» Description of the task: With both ends included, transcribe exactly the records below from their first line to the line that contains "Given: Go to Security footer link".

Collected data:
**********
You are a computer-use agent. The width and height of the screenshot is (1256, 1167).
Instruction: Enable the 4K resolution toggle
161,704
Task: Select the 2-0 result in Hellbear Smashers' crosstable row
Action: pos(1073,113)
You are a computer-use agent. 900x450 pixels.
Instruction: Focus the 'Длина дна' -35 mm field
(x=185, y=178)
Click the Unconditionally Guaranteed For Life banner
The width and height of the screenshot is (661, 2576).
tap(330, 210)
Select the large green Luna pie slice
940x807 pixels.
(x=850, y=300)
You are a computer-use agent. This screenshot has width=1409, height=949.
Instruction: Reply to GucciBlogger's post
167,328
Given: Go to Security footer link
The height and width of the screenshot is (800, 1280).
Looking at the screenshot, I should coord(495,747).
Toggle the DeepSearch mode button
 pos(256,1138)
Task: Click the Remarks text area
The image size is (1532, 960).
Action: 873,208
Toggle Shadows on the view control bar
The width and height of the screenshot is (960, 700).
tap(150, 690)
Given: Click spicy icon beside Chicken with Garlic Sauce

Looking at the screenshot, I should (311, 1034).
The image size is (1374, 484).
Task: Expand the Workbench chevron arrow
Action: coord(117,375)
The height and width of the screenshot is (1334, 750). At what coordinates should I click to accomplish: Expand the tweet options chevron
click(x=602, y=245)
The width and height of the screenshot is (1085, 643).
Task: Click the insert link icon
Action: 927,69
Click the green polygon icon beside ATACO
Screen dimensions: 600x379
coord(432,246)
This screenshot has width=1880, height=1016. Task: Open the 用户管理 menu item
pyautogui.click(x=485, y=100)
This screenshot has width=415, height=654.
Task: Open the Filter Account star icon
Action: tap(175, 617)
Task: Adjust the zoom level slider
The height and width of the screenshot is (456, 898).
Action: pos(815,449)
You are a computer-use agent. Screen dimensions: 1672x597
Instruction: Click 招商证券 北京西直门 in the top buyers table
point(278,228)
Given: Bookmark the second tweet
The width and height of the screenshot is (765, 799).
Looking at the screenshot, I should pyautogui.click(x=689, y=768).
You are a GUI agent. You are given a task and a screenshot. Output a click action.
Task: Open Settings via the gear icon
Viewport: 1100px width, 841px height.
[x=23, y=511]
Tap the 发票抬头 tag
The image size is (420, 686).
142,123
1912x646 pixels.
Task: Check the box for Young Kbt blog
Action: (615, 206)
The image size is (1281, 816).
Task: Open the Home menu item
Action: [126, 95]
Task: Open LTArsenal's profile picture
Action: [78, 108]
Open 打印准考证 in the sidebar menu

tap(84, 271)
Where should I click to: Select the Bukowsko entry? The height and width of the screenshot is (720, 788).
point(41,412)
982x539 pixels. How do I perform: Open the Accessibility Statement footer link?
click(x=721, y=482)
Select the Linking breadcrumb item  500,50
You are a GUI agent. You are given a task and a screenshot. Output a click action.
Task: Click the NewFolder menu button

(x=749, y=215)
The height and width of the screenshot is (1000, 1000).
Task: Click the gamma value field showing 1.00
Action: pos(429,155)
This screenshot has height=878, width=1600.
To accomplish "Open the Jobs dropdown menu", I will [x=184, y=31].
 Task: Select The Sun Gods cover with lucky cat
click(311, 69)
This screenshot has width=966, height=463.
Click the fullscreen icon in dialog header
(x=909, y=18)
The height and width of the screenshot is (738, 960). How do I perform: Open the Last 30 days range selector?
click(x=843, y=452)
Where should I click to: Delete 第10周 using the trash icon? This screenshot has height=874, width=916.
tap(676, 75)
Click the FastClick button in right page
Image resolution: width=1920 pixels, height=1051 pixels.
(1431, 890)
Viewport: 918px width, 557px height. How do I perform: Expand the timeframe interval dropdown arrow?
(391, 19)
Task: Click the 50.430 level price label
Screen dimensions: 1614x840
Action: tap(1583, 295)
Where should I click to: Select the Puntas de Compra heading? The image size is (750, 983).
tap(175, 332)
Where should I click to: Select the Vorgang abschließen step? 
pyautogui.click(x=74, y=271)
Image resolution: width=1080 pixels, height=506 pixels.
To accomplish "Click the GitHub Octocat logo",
**********
» Result:
You are a computer-use agent. The width and height of the screenshot is (1256, 1167).
Instruction: Enable the 4K resolution toggle
161,704
Task: Select the 2-0 result in Hellbear Smashers' crosstable row
Action: pos(1073,113)
You are a computer-use agent. 900x450 pixels.
Instruction: Focus the 'Длина дна' -35 mm field
(x=185, y=178)
Click the Unconditionally Guaranteed For Life banner
The width and height of the screenshot is (661, 2576).
tap(330, 210)
Select the large green Luna pie slice
940x807 pixels.
(x=850, y=300)
You are a computer-use agent. This screenshot has width=1409, height=949.
Instruction: Reply to GucciBlogger's post
167,328
Given: Go to Security footer link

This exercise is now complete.